Improve benchmark scripts (#1672)

2024-10-14 21:53:01 -07:00
parent 4a292f670d
commit 175afed370
2 changed files with 121 additions and 18 deletions
--- a/python/sglang/bench_server_latency.py
+++ b/python/sglang/bench_server_latency.py
@@ -6,6 +6,8 @@ It accepts arguments similar to those of launch_server.py.
 Usage:

 python3 -m sglang.bench_server_latency --model meta-llama/Meta-Llama-3.1-8B --batch-size 1 16 64 --input-len 1024 --output-len 8
+
+python3 -m sglang.bench_server_latency --model None --base-url http://localhost:30000 --batch-size 16 --input-len 1024 --output-len 8
 """

 import argparse
@@ -15,7 +17,7 @@ import json
 import multiprocessing
 import os
 import time
-from typing import Tuple
+from typing import Optional, Tuple

 import numpy as np
 import requests
@@ -32,6 +34,8 @@ class BenchArgs:
    input_len: Tuple[int] = (1024,)
    output_len: Tuple[int] = (16,)
    result_filename: str = "result.jsonl"
+    base_url: str = ""
+    skip_warmup: bool = False

    @staticmethod
    def add_cli_args(parser: argparse.ArgumentParser):
@@ -48,6 +52,8 @@ class BenchArgs:
        parser.add_argument(
            "--result-filename", type=str, default=BenchArgs.result_filename
        )
+        parser.add_argument("--base-url", type=str, default=BenchArgs.base_url)
+        parser.add_argument("--skip-warmup", action="store_true")

    @classmethod
    def from_cli_args(cls, args: argparse.Namespace):
@@ -139,17 +145,21 @@ def run_one_case(


 def run_benchmark(server_args: ServerArgs, bench_args: BenchArgs):
-    proc, base_url = launch_server_process(server_args)
+    if bench_args.base_url:
+        proc, base_url = None, bench_args.base_url
+    else:
+        proc, base_url = launch_server_process(server_args)

    # warmup
-    run_one_case(
-        base_url,
-        batch_size=16,
-        input_len=1024,
-        output_len=16,
-        run_name="",
-        result_filename="",
-    )
+    if not bench_args.skip_warmup:
+        run_one_case(
+            base_url,
+            batch_size=16,
+            input_len=1024,
+            output_len=16,
+            run_name="",
+            result_filename="",
+        )

    # benchmark
    try:
@@ -165,7 +175,8 @@ def run_benchmark(server_args: ServerArgs, bench_args: BenchArgs):
                bench_args.result_filename,
            )
    finally:
-        kill_child_process(proc.pid)
+        if proc:
+            kill_child_process(proc.pid)

    print(f"\nResults are saved to {bench_args.result_filename}")

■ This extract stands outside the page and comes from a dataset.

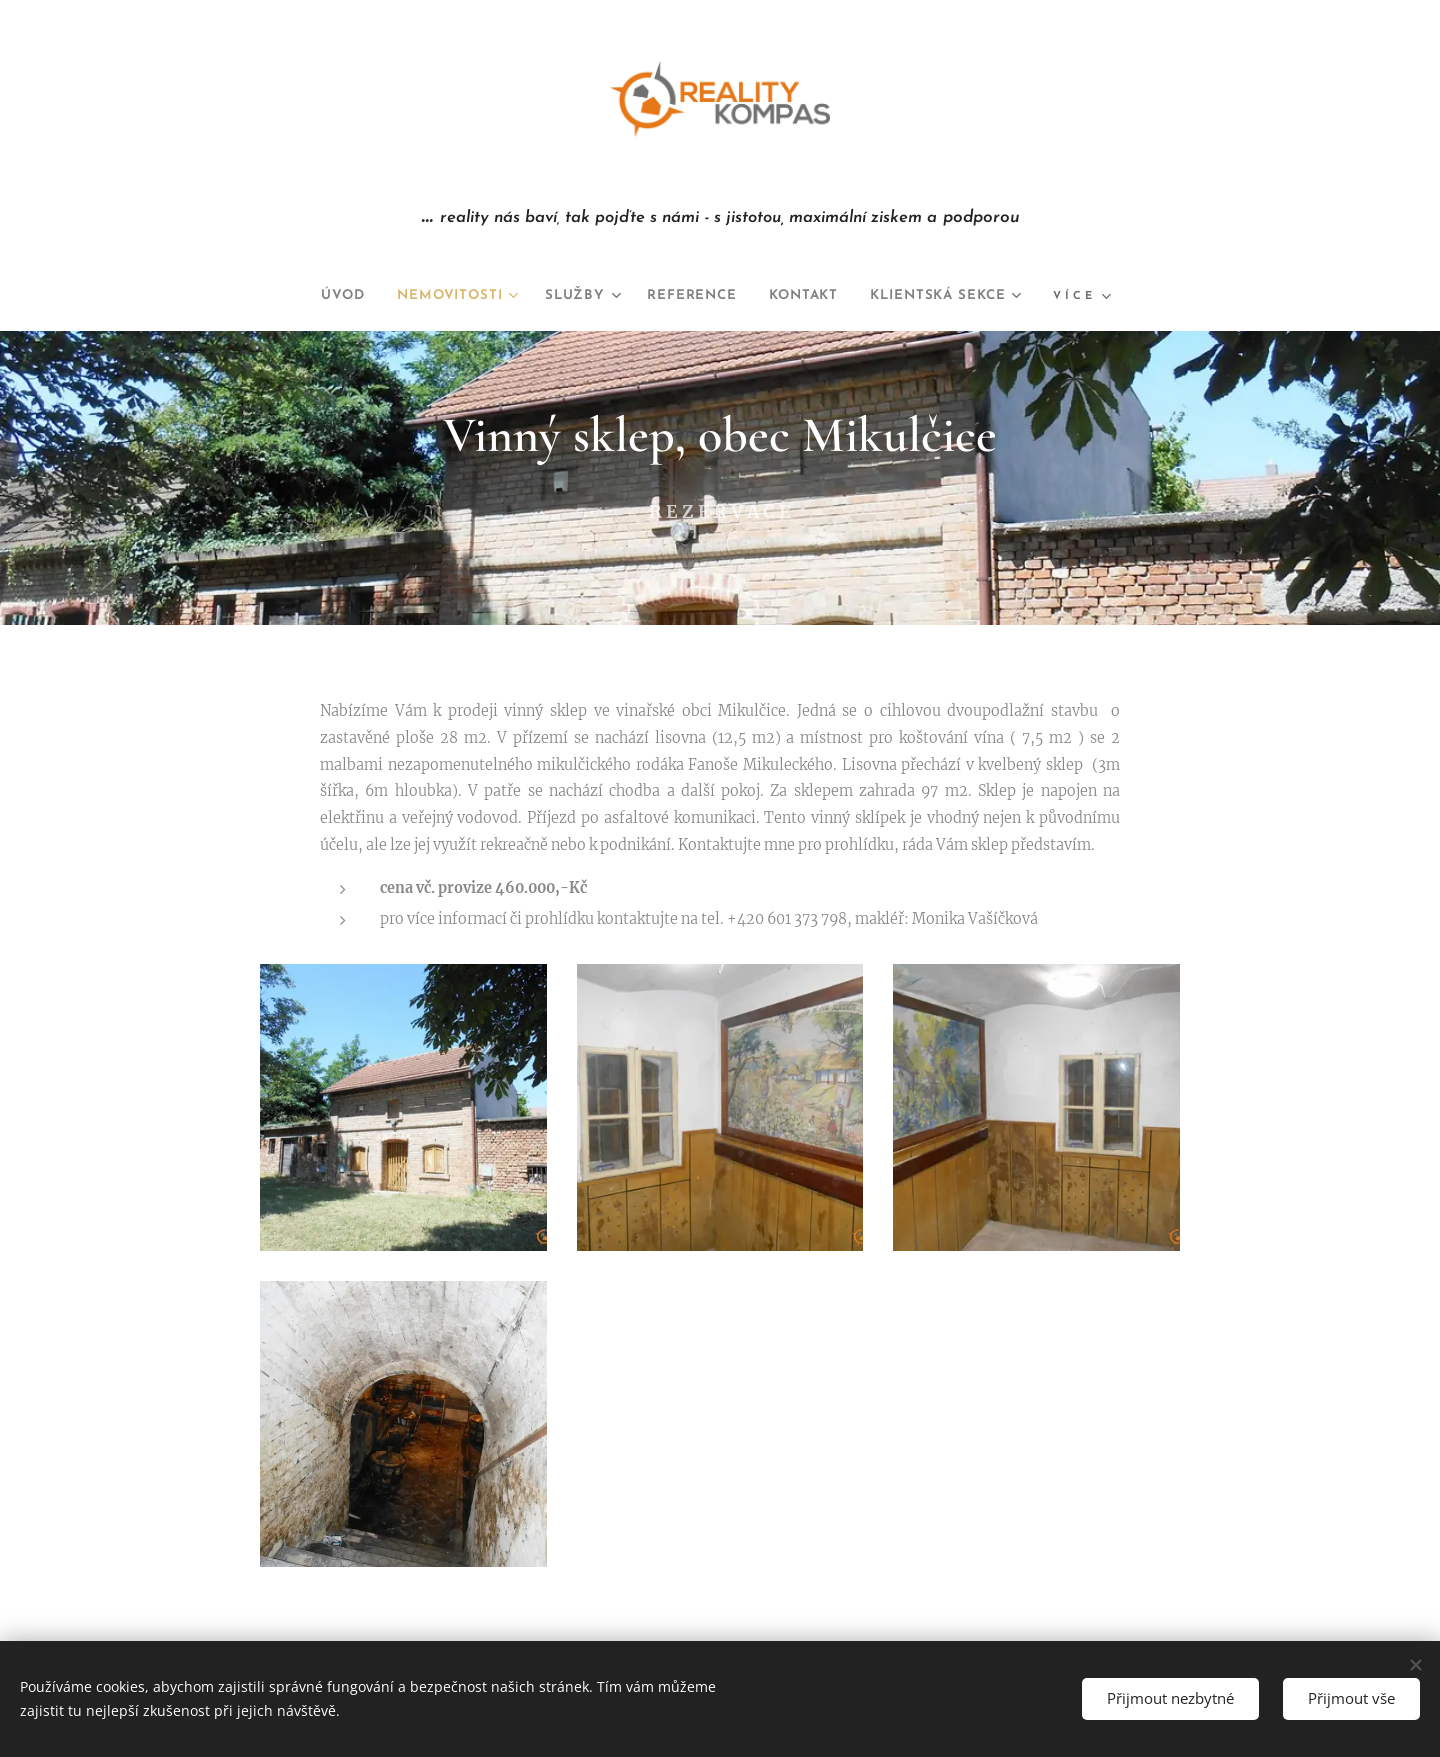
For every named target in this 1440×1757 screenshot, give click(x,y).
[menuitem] (314, 296)
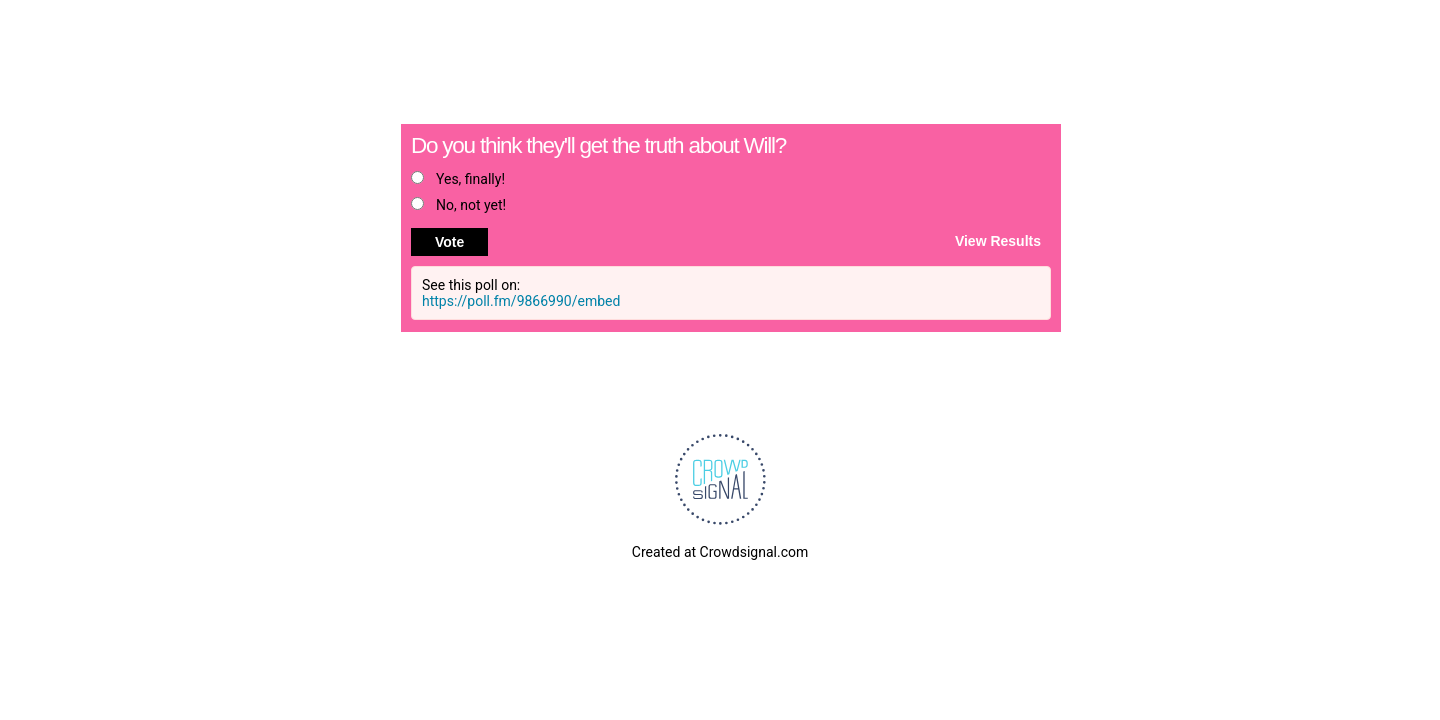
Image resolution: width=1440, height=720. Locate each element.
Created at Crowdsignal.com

--- a/python/sglang/bench_serving.py
+++ b/python/sglang/bench_serving.py
@@ -222,6 +222,85 @@ async def async_request_openai_completions(
    return output


+async def async_request_sglang_generate(
+    request_func_input: RequestFuncInput,
+    pbar: Optional[tqdm] = None,
+) -> RequestFuncOutput:
+    api_url = request_func_input.api_url
+    prompt = request_func_input.prompt
+
+    async with aiohttp.ClientSession(timeout=AIOHTTP_TIMEOUT) as session:
+        payload = {
+            "text": prompt,
+            "sampling_params": {
+                "temperature": 0.0,
+                "max_new_tokens": request_func_input.output_len,
+                "ignore_eos": not args.disable_ignore_eos,
+            },
+            "stream": not args.disable_stream,
+            **request_func_input.extra_request_body,
+        }
+        headers = {}
+
+        output = RequestFuncOutput()
+        output.prompt_len = request_func_input.prompt_len
+
+        generated_text = ""
+        ttft = 0.0
+        st = time.perf_counter()
+        most_recent_timestamp = st
+        try:
+            async with session.post(
+                url=api_url, json=payload, headers=headers
+            ) as response:
+                if response.status == 200:
+                    async for chunk_bytes in response.content:
+                        chunk_bytes = chunk_bytes.strip()
+                        if not chunk_bytes:
+                            continue
+                        # print(chunk_bytes)
+
+                        chunk = remove_prefix(chunk_bytes.decode("utf-8"), "data: ")
+                        latency = time.perf_counter() - st
+                        if chunk == "[DONE]":
+                            pass
+                        else:
+                            data = json.loads(chunk)
+
+                            # NOTE: Some completion API might have a last
+                            # usage summary response without a token so we
+                            # want to check a token was generated
+                            if data["text"]:
+                                timestamp = time.perf_counter()
+                                # First token
+                                if ttft == 0.0:
+                                    ttft = time.perf_counter() - st
+                                    output.ttft = ttft
+
+                                # Decoding phase
+                                else:
+                                    output.itl.append(timestamp - most_recent_timestamp)
+
+                                most_recent_timestamp = timestamp
+                                generated_text = data["text"]
+
+                    output.generated_text = generated_text
+                    output.success = True
+                    output.latency = latency
+                    output.output_len = request_func_input.output_len
+                else:
+                    output.error = response.reason or ""
+                    output.success = False
+        except Exception:
+            output.success = False
+            exc_info = sys.exc_info()
+            output.error = "".join(traceback.format_exception(*exc_info))
+
+    if pbar:
+        pbar.update(1)
+    return output
+
+
 async def async_request_gserver(
    request_func_input: RequestFuncInput,
    pbar: Optional[tqdm] = None,
@@ -264,7 +343,9 @@ def get_tokenizer(


 ASYNC_REQUEST_FUNCS = {
-    "sglang": async_request_openai_completions,
+    "sglang": async_request_sglang_generate,
+    "sglang-native": async_request_sglang_generate,
+    "sglang-oai": async_request_openai_completions,
    "vllm": async_request_openai_completions,
    "lmdeploy": async_request_openai_completions,
    "trt": async_request_trt_llm,
@@ -387,6 +468,8 @@ def sample_sharegpt_requests(
            continue
        filtered_dataset.append((prompt, prompt_len, output_len))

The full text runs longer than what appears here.